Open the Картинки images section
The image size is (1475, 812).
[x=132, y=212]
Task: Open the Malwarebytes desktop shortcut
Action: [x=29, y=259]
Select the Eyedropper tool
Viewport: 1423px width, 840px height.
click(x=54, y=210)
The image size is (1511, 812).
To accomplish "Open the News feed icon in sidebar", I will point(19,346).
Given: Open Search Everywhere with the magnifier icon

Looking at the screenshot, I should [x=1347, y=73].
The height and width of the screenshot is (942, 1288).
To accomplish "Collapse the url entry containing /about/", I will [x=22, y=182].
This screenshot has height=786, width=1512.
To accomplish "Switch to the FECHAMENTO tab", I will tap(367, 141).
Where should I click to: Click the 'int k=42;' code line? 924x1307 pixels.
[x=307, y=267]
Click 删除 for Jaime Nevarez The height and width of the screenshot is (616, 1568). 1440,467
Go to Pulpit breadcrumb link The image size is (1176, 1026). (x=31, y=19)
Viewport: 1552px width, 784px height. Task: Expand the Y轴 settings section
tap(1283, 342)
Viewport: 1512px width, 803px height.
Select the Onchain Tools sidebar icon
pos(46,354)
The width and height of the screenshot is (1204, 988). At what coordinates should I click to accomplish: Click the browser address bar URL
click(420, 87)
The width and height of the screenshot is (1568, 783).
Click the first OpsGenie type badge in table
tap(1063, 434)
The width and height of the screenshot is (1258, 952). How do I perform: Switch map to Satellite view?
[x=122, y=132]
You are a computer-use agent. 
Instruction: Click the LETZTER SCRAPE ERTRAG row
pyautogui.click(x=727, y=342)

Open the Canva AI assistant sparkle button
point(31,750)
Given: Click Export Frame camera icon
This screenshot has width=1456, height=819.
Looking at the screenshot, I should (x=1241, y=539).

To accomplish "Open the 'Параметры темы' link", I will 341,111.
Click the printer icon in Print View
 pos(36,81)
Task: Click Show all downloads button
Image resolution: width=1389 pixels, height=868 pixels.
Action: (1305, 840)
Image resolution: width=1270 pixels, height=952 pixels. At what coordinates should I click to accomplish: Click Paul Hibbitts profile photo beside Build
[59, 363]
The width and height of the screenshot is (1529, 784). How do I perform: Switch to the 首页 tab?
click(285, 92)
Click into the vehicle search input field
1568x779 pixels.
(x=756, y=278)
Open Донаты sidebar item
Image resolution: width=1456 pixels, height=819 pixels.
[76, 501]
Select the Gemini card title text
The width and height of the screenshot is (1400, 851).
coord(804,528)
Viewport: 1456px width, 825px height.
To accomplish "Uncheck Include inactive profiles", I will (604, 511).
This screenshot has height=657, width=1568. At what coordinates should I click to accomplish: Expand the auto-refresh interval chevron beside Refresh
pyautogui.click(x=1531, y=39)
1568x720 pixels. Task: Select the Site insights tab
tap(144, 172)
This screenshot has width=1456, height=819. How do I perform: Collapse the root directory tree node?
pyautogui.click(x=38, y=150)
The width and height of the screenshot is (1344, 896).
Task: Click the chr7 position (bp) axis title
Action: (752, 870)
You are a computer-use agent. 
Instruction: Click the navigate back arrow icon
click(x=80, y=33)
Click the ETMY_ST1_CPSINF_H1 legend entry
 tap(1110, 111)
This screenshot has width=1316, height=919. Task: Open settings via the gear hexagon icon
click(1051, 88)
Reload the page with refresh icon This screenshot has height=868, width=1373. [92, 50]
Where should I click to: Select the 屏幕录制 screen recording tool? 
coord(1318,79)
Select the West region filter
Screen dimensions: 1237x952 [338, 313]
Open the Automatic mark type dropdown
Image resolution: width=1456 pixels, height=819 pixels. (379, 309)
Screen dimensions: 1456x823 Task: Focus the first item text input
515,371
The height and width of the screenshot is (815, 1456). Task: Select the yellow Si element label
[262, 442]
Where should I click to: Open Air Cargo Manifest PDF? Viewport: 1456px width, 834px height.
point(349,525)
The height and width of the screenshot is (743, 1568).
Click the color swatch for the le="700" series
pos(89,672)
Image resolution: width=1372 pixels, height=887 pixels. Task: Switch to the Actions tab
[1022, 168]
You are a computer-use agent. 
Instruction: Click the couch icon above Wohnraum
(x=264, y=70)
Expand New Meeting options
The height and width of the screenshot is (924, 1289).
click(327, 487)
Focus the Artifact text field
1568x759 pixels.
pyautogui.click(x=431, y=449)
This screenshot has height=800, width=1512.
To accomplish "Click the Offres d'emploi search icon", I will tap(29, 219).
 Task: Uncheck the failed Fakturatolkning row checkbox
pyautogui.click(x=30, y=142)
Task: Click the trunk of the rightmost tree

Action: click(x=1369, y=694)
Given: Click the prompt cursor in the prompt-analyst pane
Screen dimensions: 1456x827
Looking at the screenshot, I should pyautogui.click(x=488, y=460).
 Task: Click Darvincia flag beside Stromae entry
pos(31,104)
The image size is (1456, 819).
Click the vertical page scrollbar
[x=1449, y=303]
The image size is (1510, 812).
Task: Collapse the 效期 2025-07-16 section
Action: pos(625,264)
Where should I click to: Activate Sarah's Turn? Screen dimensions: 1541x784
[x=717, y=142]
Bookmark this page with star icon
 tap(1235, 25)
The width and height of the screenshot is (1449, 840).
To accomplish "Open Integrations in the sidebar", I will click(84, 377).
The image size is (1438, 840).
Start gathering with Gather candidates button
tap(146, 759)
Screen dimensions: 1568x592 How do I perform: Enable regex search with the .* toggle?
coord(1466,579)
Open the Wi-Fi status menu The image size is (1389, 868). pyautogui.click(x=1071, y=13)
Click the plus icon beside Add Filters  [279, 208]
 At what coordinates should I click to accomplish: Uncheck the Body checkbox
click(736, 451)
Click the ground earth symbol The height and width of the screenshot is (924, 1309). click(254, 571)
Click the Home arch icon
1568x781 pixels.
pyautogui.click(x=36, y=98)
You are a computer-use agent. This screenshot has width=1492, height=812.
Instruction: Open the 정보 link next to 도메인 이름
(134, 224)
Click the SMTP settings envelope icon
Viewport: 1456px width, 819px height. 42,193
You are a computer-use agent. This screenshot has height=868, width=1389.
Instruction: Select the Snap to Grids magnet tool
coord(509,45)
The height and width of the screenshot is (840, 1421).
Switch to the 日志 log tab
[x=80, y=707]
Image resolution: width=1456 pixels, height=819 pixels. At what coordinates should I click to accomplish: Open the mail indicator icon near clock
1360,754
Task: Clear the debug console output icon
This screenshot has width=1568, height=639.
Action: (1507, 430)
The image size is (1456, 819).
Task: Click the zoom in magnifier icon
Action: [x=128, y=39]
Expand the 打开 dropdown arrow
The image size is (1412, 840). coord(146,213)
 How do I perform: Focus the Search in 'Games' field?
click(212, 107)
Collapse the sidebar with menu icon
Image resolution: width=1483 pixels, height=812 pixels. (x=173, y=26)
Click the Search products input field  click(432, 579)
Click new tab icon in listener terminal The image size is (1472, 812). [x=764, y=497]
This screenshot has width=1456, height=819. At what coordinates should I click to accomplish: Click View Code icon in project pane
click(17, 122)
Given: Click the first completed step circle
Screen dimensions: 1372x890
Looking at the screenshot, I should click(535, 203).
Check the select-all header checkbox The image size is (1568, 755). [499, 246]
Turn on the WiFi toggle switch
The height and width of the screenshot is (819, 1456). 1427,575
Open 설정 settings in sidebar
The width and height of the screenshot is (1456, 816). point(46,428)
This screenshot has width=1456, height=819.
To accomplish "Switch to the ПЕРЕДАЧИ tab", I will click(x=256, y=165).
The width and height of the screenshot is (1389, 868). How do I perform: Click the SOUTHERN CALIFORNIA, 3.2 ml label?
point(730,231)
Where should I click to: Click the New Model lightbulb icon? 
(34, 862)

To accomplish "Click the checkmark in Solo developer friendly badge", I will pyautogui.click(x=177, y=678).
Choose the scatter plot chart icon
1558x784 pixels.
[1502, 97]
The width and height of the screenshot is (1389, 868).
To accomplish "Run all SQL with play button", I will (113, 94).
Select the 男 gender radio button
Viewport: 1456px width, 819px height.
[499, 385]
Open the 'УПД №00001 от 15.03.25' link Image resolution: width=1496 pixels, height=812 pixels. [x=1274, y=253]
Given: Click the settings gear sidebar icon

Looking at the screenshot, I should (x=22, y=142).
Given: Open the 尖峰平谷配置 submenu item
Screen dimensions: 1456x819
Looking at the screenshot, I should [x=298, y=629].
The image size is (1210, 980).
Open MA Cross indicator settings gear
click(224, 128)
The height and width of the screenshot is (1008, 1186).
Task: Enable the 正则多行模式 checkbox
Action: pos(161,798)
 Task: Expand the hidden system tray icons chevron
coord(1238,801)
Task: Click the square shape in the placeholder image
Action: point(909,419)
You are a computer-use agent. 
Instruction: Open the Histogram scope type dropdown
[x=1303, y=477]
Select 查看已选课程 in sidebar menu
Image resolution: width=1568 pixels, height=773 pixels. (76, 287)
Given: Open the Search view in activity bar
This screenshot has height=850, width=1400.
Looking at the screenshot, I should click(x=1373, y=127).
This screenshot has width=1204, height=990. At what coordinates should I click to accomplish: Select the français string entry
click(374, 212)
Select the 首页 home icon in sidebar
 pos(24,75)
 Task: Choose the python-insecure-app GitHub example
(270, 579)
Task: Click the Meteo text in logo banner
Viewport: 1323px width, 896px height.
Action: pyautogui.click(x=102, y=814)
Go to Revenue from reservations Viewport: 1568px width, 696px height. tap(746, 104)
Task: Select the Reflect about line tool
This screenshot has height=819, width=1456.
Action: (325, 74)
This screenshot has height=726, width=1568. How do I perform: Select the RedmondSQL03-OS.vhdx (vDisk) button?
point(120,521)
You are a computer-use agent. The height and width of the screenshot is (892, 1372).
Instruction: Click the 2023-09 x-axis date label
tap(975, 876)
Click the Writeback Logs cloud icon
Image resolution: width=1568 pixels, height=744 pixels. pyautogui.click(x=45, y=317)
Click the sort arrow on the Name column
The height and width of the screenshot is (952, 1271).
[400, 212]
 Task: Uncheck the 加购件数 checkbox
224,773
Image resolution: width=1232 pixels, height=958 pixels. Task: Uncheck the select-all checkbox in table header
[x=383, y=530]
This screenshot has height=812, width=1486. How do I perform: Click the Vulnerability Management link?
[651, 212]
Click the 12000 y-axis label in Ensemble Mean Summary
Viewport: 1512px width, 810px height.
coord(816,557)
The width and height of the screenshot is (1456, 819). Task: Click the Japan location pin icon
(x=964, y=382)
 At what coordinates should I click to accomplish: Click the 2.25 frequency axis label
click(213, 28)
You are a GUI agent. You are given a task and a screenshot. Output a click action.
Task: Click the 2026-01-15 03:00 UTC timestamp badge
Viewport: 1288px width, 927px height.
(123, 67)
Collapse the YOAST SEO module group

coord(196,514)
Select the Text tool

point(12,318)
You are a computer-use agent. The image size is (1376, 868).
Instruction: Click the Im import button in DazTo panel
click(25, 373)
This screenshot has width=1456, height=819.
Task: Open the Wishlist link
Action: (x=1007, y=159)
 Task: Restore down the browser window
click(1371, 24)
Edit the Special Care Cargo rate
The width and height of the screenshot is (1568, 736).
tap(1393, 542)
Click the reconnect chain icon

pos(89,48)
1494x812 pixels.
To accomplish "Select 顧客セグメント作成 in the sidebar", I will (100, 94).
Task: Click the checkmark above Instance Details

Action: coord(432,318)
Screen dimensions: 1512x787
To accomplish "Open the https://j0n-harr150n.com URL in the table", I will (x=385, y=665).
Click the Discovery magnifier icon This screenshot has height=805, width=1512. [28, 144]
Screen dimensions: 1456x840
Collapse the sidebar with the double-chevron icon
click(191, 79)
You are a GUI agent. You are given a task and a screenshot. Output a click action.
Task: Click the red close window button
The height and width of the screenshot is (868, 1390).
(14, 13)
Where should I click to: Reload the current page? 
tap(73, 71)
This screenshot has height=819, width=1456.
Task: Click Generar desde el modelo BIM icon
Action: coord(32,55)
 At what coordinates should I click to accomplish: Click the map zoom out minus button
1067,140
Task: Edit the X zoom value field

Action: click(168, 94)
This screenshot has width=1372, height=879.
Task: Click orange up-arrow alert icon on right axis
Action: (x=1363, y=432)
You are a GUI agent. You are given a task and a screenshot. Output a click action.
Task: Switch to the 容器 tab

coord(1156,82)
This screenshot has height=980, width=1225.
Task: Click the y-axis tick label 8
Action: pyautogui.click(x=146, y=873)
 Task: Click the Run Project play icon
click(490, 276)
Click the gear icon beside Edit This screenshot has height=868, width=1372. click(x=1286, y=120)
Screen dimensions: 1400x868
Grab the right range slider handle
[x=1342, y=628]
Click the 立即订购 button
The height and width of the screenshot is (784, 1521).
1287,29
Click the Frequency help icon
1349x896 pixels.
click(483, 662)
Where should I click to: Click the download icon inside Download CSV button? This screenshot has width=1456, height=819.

....

» **TASK**
Using the entries above, extract exactly the span from the line with "Task: Restore down the browser window" to the line with "Task: Click the red close window button", both lines included; leave out everything else.

» **TASK RESPONSE**
 Task: Restore down the browser window
click(1371, 24)
Edit the Special Care Cargo rate
The width and height of the screenshot is (1568, 736).
tap(1393, 542)
Click the reconnect chain icon

pos(89,48)
1494x812 pixels.
To accomplish "Select 顧客セグメント作成 in the sidebar", I will (100, 94).
Task: Click the checkmark above Instance Details

Action: coord(432,318)
Screen dimensions: 1512x787
To accomplish "Open the https://j0n-harr150n.com URL in the table", I will (x=385, y=665).
Click the Discovery magnifier icon This screenshot has height=805, width=1512. [28, 144]
Screen dimensions: 1456x840
Collapse the sidebar with the double-chevron icon
click(191, 79)
You are a GUI agent. You are given a task and a screenshot. Output a click action.
Task: Click the red close window button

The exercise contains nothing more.